She went out there in her silk pajamas, with straggly, uncombed, dyed-blond hair. Her arms and legs were thin, but her face was somewhat bloated, and what she claimed was her tan seemed a sickly brown color not from the sun. Maybe jaundice.
The child had stayed inside and watched television-Sunday cartoons that she was surely too old for.
He couldn’t tell what was wrong, or be sure that anything was. Marcelle went away to London to have some female thing done and died in the hospital. When he phoned her husband to tell him, Ken Boudreau said, “What did she take?”
If Marcelle’s mother had been alive still, would things have been any different? The fact was that her mother, when she was alive, had been as bewildered as he was. She had sat in the kitchen crying while their teenage daughter, locked into her room, had climbed out the window and slid down the verandah roof to be welcomed by carloads of boys.
The house was full of a feeling of callous desertion, of deceit. He and his wife had surely been kind parents, driven to the wall by Marcelle. When she had eloped with an airman, they had hoped that she would be all right, at last. They had been generous to the two of them as to the most proper young couple. But it all fell apart. To Johanna Parry he had likewise been generous, and look how she too had gone against him.

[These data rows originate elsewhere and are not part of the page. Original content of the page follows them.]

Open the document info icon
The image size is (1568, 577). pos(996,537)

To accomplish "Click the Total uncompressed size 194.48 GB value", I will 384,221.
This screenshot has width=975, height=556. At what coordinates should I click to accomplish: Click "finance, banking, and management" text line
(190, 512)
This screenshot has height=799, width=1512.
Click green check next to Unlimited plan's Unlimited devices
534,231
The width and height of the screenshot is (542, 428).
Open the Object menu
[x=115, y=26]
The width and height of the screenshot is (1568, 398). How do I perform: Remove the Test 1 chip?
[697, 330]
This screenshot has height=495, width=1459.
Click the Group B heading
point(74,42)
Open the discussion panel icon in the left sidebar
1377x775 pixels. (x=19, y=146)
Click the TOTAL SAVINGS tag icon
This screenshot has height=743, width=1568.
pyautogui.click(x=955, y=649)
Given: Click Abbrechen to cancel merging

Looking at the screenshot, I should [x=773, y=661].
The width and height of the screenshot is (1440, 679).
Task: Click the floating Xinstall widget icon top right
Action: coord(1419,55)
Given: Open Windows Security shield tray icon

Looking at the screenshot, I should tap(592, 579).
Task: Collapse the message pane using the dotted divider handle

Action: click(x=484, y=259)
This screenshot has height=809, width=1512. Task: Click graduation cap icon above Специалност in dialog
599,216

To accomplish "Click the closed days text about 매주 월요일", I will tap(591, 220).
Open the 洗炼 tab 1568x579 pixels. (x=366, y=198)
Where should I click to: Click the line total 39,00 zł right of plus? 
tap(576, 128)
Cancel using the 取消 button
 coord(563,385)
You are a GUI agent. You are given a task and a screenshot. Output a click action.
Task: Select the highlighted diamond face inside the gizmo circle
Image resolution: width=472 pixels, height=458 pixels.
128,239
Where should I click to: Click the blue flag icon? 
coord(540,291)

He walked to town and went into the hotel for his breakfast. The waitress said, “You’re bright and early this morning.”
And while she was still pouring out his coffee he began to tell her about how his housekeeper had walked out on him without any warning or provocation, not only left her job with no notice but taken a load of furniture that had belonged to his daughter, that now was supposed to belong to his son-in-law but didn’t really, having been bought with his daughter’s wedding money. He told her how his daughter had married an airman, a good-looking, plausible fellow who wasn’t to be trusted around the corner.